┏━━

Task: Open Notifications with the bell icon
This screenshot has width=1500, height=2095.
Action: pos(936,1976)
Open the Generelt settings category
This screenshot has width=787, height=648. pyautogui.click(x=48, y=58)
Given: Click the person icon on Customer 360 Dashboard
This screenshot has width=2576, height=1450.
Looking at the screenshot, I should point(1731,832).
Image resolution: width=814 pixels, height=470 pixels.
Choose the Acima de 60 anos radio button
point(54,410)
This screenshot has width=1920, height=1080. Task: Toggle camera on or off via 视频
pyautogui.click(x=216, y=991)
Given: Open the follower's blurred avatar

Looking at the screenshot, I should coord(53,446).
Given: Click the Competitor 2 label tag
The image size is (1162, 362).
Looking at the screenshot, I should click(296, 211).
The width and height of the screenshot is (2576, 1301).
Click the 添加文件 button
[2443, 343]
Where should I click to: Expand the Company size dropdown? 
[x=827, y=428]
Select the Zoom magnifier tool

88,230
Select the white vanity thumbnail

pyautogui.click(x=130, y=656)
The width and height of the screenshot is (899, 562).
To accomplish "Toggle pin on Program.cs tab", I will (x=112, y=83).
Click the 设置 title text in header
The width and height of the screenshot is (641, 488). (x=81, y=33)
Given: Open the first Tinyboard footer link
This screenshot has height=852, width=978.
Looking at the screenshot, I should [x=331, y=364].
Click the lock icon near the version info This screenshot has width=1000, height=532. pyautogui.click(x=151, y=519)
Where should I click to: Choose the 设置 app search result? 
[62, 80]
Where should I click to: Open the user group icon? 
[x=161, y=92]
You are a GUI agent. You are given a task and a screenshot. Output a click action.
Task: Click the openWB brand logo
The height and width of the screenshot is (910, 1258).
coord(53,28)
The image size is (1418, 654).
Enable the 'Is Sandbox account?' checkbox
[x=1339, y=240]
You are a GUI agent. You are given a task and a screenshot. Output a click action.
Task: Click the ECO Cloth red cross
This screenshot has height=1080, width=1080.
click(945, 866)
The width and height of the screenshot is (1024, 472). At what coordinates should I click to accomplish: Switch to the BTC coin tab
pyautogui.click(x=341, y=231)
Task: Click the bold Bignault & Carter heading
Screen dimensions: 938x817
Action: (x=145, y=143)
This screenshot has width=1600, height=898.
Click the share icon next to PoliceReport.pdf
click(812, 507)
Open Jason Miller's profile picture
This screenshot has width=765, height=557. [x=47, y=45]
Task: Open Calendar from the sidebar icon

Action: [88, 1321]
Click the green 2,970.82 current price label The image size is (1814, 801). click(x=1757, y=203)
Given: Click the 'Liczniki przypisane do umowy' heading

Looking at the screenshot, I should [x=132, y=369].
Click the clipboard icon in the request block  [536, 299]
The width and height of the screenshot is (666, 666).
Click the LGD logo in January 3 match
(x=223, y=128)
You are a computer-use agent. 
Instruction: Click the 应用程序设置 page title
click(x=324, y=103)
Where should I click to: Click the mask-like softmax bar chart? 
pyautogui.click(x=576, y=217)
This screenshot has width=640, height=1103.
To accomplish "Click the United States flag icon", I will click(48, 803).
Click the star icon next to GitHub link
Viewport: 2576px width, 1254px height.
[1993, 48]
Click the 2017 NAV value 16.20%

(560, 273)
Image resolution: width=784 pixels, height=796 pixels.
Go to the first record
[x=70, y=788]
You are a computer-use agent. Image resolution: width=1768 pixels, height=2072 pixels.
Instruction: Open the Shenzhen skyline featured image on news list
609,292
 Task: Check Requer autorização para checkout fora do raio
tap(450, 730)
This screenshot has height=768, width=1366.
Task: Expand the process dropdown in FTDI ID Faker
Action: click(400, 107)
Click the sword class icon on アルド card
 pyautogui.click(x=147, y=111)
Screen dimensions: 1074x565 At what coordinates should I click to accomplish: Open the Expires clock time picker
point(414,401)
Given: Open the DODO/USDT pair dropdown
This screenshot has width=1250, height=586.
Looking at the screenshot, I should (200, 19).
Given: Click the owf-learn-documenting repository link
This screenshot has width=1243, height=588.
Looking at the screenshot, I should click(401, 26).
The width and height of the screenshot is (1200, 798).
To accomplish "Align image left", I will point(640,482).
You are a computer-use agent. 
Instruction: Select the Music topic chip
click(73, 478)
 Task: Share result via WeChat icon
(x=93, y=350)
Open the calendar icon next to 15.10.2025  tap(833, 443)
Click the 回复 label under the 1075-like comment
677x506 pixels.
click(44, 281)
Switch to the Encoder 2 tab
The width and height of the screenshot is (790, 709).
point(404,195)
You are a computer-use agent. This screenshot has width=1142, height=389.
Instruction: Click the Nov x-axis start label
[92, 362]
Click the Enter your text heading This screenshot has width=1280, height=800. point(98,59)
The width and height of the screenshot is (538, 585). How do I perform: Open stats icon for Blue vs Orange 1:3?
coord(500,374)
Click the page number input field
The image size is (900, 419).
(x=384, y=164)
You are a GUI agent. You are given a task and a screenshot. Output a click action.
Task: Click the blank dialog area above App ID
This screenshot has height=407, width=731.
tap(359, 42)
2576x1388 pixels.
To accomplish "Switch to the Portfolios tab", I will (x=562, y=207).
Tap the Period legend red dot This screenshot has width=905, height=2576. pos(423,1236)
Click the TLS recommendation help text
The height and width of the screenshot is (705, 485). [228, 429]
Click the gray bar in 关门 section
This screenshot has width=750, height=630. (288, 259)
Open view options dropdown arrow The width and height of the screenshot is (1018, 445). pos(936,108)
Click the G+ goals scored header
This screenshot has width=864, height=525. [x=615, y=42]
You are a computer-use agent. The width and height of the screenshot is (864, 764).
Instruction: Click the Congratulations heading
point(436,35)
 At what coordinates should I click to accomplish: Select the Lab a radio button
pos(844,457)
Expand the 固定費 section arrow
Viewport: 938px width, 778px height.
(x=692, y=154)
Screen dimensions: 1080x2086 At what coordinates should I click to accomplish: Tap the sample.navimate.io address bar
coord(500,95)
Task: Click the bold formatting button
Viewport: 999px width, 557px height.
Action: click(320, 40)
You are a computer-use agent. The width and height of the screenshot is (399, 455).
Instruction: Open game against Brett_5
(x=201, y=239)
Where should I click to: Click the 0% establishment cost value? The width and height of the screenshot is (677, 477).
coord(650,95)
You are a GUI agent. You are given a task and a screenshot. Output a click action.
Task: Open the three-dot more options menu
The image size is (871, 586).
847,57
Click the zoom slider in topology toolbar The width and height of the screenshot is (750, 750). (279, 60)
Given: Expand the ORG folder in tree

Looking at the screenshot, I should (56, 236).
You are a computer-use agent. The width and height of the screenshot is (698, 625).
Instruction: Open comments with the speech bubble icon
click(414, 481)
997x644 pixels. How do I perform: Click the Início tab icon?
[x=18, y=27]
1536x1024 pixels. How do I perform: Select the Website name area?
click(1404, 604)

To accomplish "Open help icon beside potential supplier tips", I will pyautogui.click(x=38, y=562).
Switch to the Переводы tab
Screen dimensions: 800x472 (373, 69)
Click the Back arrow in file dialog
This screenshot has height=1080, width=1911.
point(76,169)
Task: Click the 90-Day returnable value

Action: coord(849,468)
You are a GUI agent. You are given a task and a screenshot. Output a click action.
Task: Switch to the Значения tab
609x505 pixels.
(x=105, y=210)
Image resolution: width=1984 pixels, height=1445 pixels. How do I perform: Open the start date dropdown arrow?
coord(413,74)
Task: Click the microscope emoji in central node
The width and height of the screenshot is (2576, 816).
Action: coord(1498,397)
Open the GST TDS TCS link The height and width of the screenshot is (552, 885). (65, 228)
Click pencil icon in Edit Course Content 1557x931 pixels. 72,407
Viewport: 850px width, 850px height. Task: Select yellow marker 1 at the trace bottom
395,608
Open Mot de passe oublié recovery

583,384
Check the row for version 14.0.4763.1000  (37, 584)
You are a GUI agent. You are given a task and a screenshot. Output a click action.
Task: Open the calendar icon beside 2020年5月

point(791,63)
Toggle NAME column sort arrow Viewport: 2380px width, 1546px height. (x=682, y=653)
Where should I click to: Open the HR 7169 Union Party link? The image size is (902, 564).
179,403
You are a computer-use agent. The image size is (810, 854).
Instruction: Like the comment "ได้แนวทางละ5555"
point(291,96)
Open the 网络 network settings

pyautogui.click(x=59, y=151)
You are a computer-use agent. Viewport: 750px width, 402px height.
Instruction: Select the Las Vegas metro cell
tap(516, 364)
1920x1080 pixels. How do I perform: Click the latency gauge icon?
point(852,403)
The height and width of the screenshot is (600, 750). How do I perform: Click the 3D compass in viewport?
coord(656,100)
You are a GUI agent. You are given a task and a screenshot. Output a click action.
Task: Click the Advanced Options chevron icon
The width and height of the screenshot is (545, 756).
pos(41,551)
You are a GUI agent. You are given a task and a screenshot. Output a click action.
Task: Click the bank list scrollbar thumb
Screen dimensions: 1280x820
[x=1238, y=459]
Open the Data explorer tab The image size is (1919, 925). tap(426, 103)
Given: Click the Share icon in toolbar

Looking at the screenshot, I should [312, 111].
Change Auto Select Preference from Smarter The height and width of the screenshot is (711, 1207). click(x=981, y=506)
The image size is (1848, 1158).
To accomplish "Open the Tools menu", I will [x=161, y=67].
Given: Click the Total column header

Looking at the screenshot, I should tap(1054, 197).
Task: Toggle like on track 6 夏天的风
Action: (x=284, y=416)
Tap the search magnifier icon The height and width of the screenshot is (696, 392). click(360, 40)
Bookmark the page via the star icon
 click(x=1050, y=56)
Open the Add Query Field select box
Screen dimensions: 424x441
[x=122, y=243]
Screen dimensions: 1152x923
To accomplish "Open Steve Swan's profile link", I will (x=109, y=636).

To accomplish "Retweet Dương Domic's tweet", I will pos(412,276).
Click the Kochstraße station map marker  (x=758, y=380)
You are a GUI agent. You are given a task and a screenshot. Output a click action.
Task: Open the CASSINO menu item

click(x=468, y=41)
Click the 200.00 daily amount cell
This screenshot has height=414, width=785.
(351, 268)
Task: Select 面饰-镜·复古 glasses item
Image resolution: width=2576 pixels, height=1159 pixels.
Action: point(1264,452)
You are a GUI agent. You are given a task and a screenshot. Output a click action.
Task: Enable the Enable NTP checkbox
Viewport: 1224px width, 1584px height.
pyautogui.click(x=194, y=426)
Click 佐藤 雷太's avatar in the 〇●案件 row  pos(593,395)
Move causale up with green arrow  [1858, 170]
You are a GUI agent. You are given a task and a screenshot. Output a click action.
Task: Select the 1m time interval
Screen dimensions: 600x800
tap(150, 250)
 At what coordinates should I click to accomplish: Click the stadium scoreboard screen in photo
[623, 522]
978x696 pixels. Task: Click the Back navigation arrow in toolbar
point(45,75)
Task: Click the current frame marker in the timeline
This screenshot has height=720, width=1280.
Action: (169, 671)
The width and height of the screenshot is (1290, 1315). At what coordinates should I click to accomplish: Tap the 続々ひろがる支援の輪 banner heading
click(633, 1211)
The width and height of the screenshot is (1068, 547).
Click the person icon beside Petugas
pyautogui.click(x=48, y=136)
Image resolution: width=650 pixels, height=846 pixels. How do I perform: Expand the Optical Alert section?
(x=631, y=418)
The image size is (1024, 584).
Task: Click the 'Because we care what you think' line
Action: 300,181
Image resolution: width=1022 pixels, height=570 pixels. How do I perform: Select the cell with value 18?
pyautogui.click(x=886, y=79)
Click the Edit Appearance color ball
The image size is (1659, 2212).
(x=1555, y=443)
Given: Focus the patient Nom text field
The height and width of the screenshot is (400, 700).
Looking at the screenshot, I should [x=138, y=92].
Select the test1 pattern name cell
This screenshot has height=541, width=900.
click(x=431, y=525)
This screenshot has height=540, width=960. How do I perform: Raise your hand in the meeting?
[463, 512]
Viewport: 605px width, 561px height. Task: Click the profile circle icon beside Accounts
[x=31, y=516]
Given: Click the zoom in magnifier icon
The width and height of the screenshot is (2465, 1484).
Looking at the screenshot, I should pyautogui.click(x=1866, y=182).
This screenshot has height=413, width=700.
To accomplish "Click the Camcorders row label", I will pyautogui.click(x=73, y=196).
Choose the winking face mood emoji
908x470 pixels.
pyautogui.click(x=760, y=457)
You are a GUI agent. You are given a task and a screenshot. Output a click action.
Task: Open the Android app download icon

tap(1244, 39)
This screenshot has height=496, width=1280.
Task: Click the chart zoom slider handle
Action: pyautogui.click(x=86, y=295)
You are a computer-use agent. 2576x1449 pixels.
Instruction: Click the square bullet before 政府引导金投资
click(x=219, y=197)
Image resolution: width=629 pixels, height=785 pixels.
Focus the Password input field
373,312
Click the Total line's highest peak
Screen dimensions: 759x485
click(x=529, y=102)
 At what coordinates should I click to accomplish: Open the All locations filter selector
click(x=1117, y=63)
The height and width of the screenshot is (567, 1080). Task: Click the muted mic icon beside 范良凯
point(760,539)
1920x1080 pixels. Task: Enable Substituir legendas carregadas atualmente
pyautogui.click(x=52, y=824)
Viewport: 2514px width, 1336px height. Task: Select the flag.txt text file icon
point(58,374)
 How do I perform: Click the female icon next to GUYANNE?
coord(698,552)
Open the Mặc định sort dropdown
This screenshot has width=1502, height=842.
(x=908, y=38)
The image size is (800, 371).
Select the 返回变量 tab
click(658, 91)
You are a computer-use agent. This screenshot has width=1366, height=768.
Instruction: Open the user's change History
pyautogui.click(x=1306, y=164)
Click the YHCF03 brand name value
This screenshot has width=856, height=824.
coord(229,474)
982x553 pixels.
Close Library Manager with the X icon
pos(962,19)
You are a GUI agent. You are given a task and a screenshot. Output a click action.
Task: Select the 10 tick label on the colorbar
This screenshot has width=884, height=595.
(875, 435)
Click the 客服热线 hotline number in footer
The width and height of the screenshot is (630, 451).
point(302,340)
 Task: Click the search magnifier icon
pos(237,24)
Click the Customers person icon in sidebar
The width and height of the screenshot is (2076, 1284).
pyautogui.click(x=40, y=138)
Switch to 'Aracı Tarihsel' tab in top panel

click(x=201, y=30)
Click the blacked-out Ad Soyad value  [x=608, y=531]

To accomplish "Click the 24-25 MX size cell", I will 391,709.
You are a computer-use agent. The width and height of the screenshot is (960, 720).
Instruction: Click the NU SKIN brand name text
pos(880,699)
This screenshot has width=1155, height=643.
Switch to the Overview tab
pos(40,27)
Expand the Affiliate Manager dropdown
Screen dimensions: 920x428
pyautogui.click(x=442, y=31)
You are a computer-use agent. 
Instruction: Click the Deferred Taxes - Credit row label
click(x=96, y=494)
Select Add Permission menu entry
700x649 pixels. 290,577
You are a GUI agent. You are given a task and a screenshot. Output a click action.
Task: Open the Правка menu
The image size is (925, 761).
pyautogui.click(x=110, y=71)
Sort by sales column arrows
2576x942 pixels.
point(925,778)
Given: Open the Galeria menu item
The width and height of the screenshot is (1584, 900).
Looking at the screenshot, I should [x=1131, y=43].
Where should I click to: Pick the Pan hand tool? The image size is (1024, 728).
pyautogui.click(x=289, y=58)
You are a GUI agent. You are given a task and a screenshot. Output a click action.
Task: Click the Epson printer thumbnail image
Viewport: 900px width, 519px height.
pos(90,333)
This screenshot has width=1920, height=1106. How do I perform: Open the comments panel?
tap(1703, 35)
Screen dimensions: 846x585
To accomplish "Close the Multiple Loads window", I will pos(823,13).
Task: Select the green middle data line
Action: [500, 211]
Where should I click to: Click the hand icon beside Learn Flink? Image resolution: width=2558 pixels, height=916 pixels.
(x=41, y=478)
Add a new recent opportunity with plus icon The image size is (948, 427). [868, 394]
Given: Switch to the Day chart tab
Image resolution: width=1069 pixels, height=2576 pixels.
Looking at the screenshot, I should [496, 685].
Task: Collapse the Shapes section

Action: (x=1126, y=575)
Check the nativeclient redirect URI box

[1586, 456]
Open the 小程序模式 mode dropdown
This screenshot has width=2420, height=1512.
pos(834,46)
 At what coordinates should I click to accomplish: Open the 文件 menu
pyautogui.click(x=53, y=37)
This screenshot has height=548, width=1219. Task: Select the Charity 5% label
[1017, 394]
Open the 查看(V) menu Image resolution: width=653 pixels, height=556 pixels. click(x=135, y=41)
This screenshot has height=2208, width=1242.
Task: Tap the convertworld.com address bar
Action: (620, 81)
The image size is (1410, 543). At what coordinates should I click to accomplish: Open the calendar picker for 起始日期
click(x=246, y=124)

┗━━

Write out the listing as a numbered list, from its first line through the line holding "point(54,410)", both included, and skip any blank lines.

• Written solution
1. Task: Open Notifications with the bell icon
2. This screenshot has width=1500, height=2095.
3. Action: pos(936,1976)
4. Open the Generelt settings category
5. This screenshot has width=787, height=648. pyautogui.click(x=48, y=58)
6. Given: Click the person icon on Customer 360 Dashboard
7. This screenshot has width=2576, height=1450.
8. Looking at the screenshot, I should point(1731,832).
9. Image resolution: width=814 pixels, height=470 pixels.
10. Choose the Acima de 60 anos radio button
11. point(54,410)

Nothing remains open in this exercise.